The approach of Scott using collections.Counter is nice, but it has the disadvantage of not being usable with sum; also the need of taking care of negative or zero values is a bit counterintuitive to me, when you simply want to add values component-wise.

So I think, it might be a good idea to write a custom class for this. This has also been the idea of John Mutuma. However, I want to add my solution:

I create a class which behaves very much like a dict, passing basically all member calls to the underlying _data in the getatrr method.

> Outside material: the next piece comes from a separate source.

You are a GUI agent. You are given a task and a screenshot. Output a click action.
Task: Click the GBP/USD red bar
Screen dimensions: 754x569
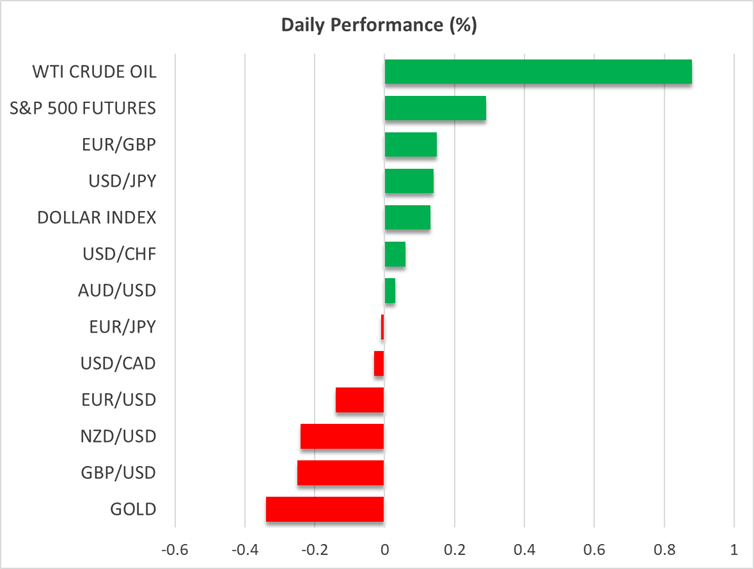(341, 473)
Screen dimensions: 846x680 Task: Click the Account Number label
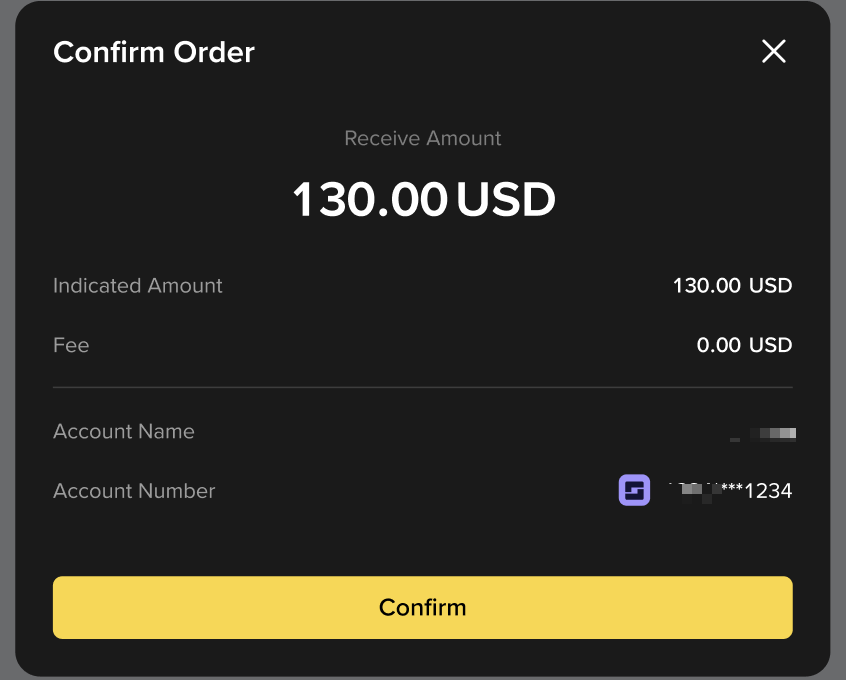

The only two things which are different, is:

  1. it has a DEFAULT_VALUE (similar to collections.defaultdict) which is used as value for non-existing keys.
  2. it implements an __add__() method which (together the __radd__() method) takes care of adding the dicts component-wise.
from typing import Union, Any


class AddableDict:
    DEFAULT_VALUE = 0

    def __init__(self, data: dict) -> None:
        self._data = data

    def __getattr__(self, attr: str) -> Any:
        return getattr(self._data, attr)

    def __getitem__(self, item) -> Any:
        try:
            return self._data[item]
        except KeyError:
            return self.DEFAULT_VALUE

    def __repr__(self):
        return self._data.__repr__()

    def __add__(self, other) -> "AddableDict":
        return AddableDict({
            key: self[key] + other[key]
            for key in set(self.keys()) | set(other.keys())
        })

    def __radd__(
        self, other: Union[int, "AddableDict"]
    ) -> "AddableDict":
        if other == 0:
            return self

That way we can add two those objects and sum iterables of those objects as well:

>>> alpha = AddableDict({"a": 1})
>>> beta = AddableDict({"a": 10, "b": 5})
>>> alpha + beta
{'a': 11, 'b': 5}

>>> sum([beta]*10)
{'a': 100, 'b': 50}

To my eye, this solution has the advantage of providing a simple and understandable interface for the developer to use. Of course, you can also inherit from dict instead of using composition.